Dutch army commander from 2016 to 2019 (born 1960)

Leo Beulen (born 1960) is a retired Dutch Lieutenant-general, who served as 4th Commander of the Royal Netherlands Army between 24 March 2016 until his retirement in 2019.

Leo Beulen, a lieutenant general of Dutch army joined the Royal Military Academy, Breda in 1978 after graduated in 1982, he was commissioned as second lieutenant and posted 12 Armoured Anti-aircraft Artillery battery, Nunspeet as platoon commander.
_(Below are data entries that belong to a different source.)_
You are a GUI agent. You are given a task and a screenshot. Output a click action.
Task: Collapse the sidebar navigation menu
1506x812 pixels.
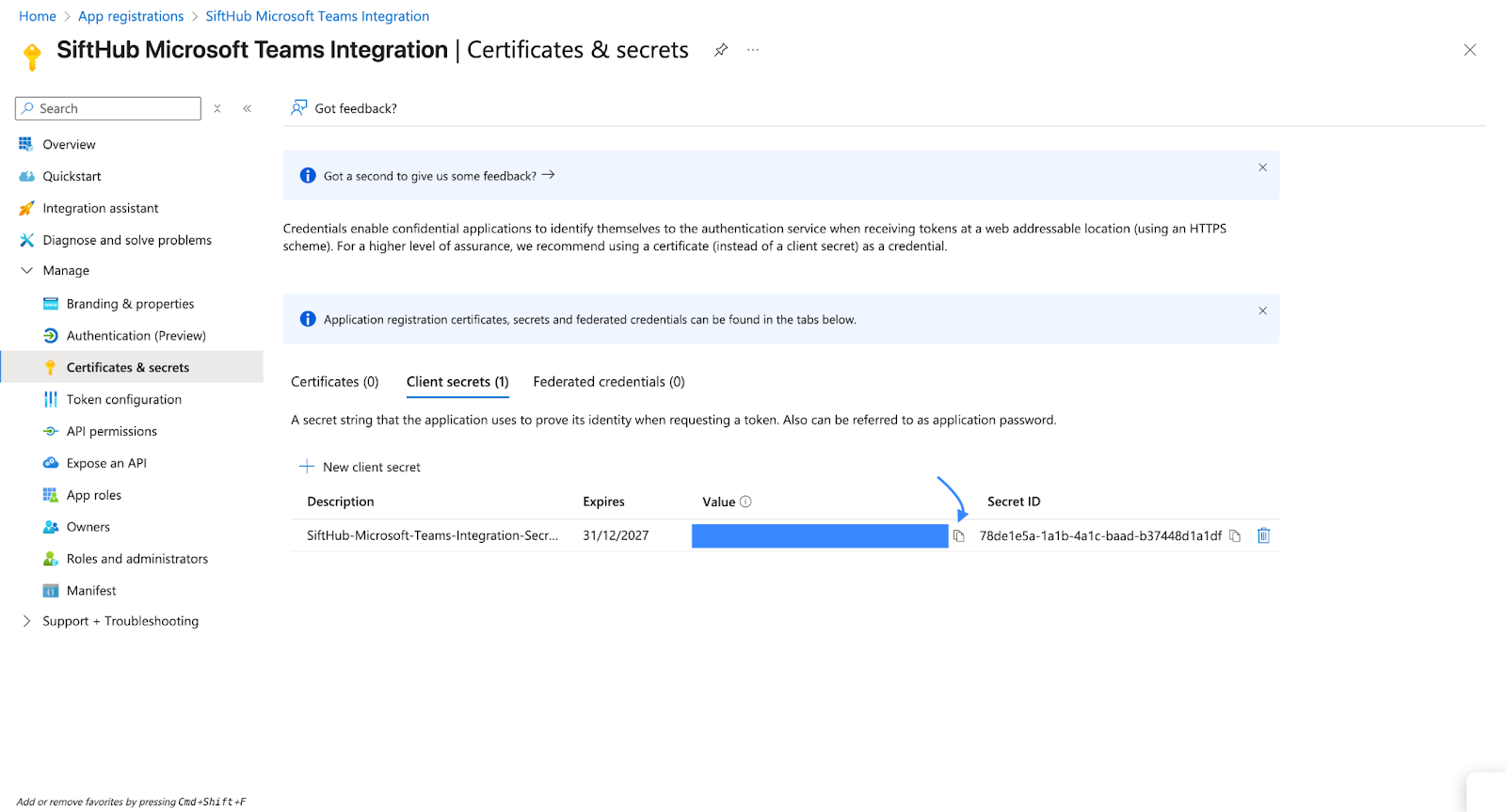pyautogui.click(x=248, y=108)
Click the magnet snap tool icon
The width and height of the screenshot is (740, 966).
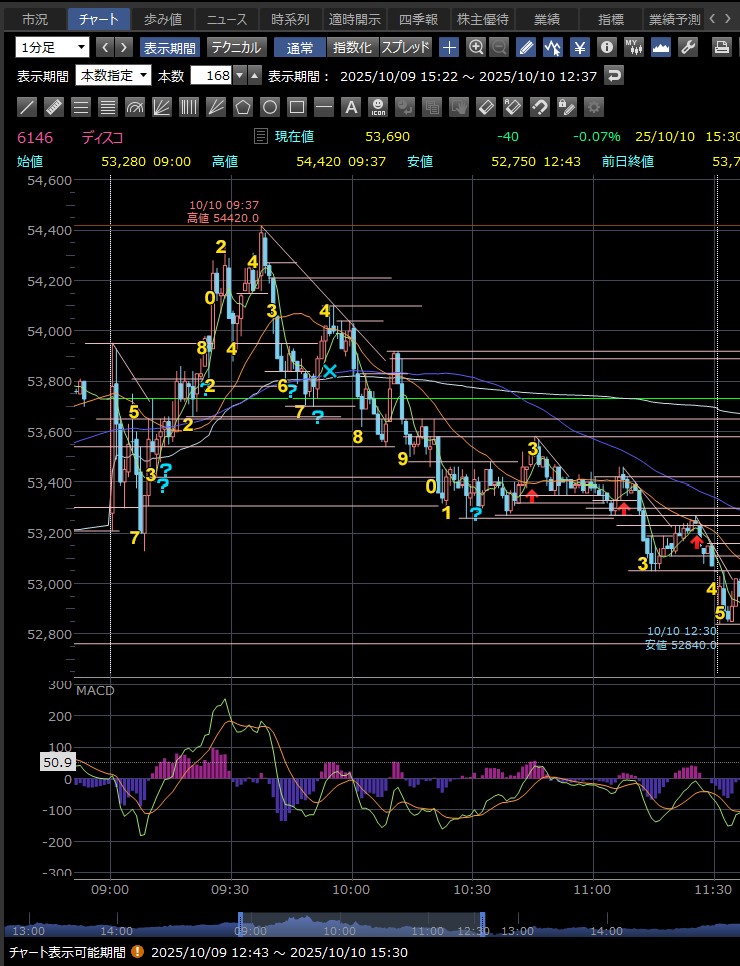click(x=540, y=107)
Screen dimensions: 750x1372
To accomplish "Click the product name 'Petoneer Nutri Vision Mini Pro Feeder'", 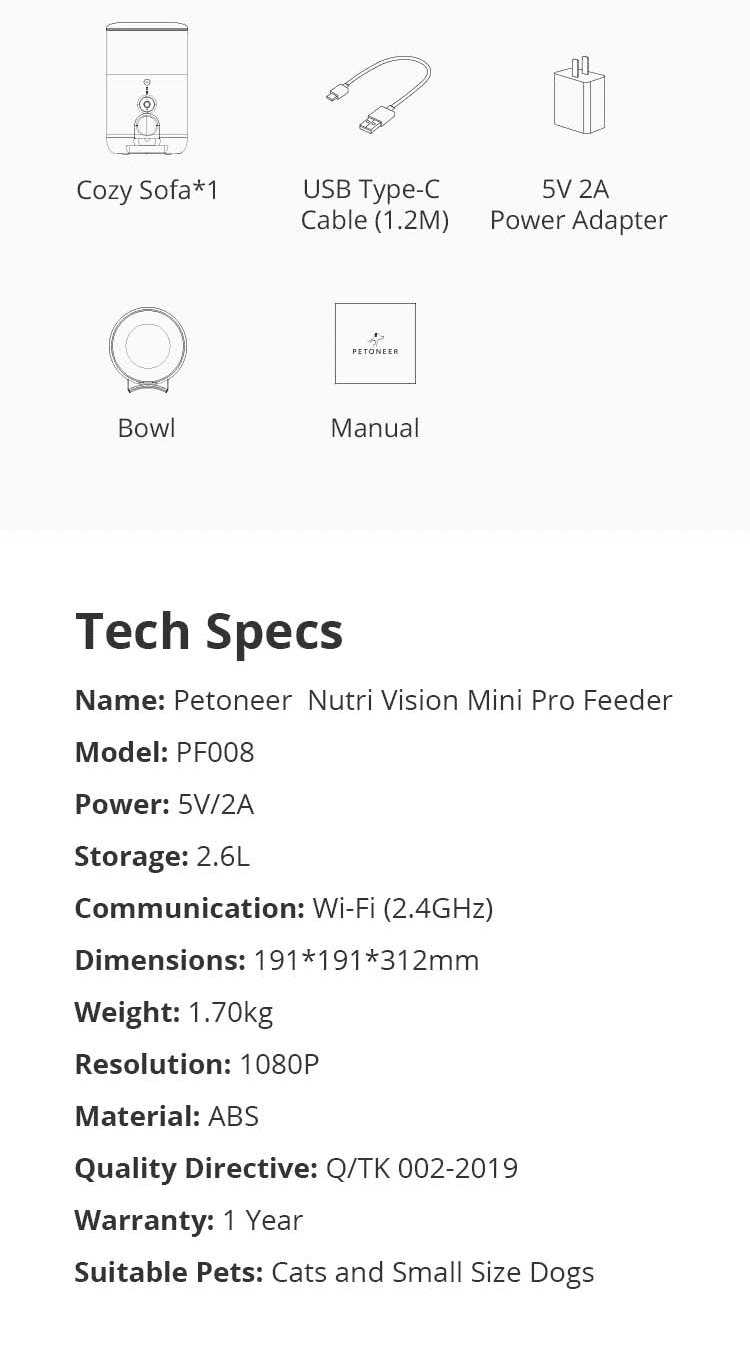I will 423,700.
He continued in the Netherlands Defence College for Advanced Military Studies until 1993 was promoted to major and became the head of Operations Office, G3 (NL) Corps, he was also a chief assistant to the Deputy Chief of the Defence Staff in 1995 before he proceeds for his senior staff course in Command and General Staff College, Kansas, he was made lieutenant colonel in 1998 and teaches at the Netherlands Defence College.
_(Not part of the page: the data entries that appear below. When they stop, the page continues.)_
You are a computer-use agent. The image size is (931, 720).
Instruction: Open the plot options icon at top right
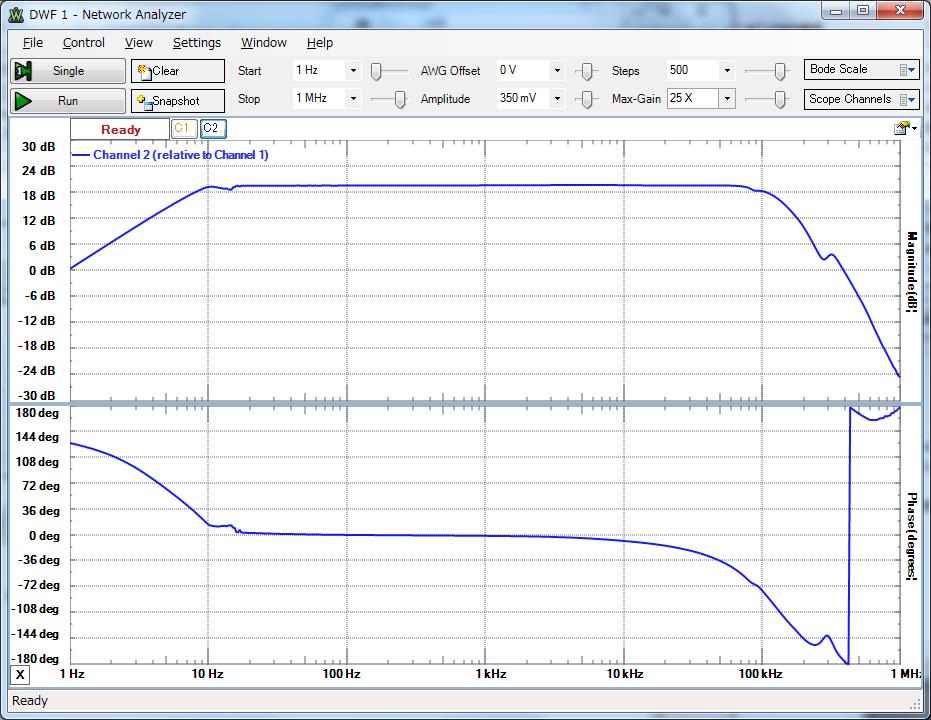(903, 128)
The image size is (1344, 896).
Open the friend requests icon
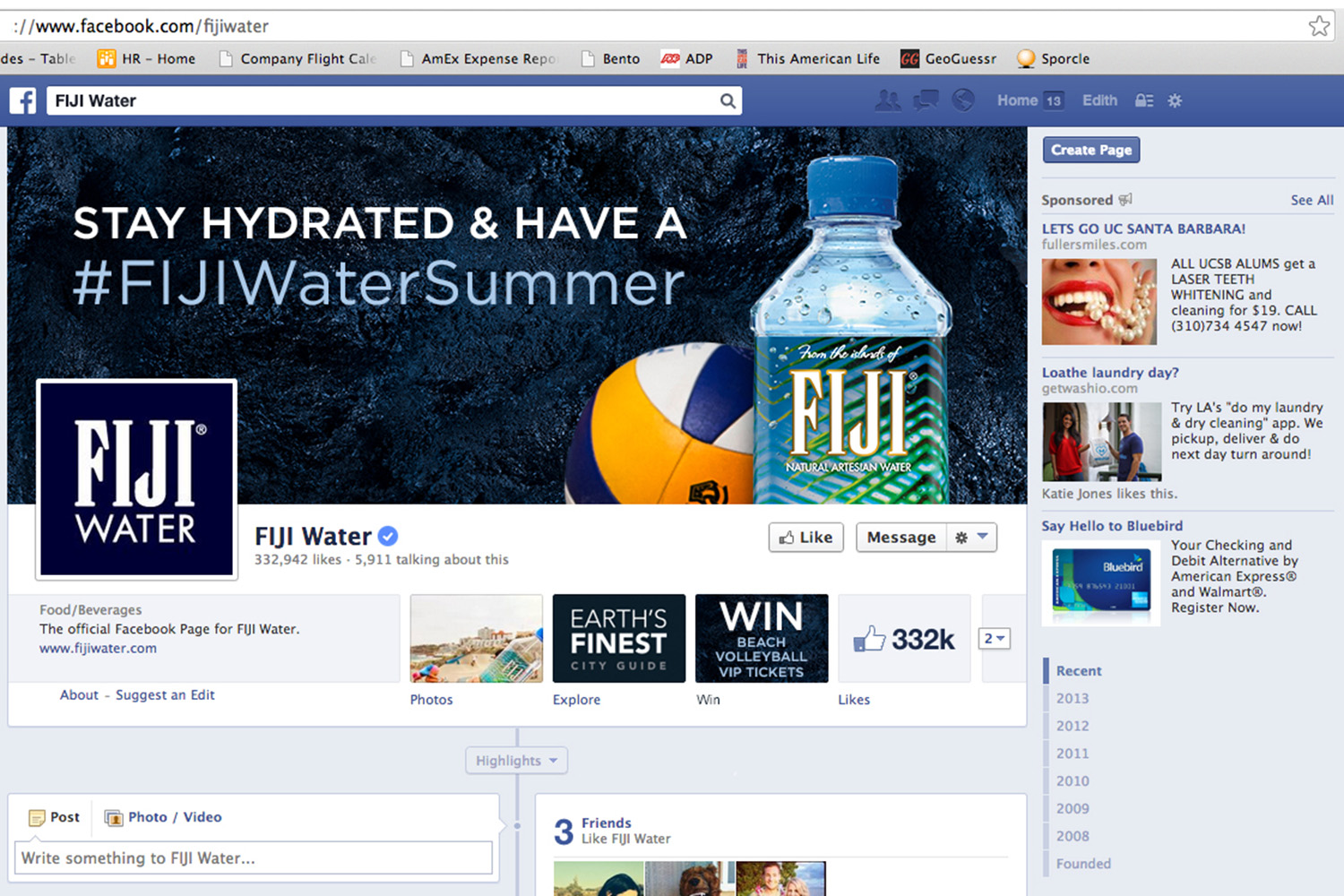tap(888, 100)
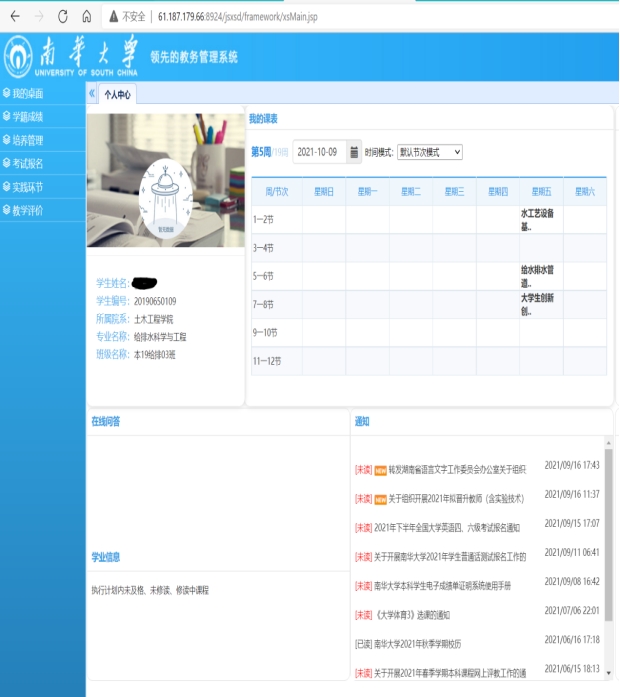The height and width of the screenshot is (697, 620).
Task: Open the 时间模式 dropdown
Action: [x=430, y=152]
He also chaired the Allied Joint Operations NATO and 25 Section Armoured Anti-aircraft Artillery as commander in 1999, although, he also served the Bosnia after joining staff 1 Division Section G3 from where he returns and was posted to General Policy Division of the Army Staff, Netherlands in 2002, and was promoted to colonel in 2003. He became Commander of the Air Defence Artillery Command in 2005 from where he led the operation unit of Air Defence Artillery was moved to Air Defence Artillery Command, Noord-Brabant, when he got promoted to brigadier general, he was made the director of Joint Coordination Centre NATO, Heidelberg in 2009, also with that he head the J3 of ISAF HQ, Afghanistan and after returning, he was appointed as Operations director in the Defence Staff HQ by then as major general in 2012.

== Commands ==
As major general, he was posted as deputy commander of 1 Division Germany/Netherlands Corps, Münster in 2014. He became lieutenant general and was appointed to be Commander of the Netherlands Army on 24 March 2016.

== Families ==
He is married to Annemiek Beulen and has three children.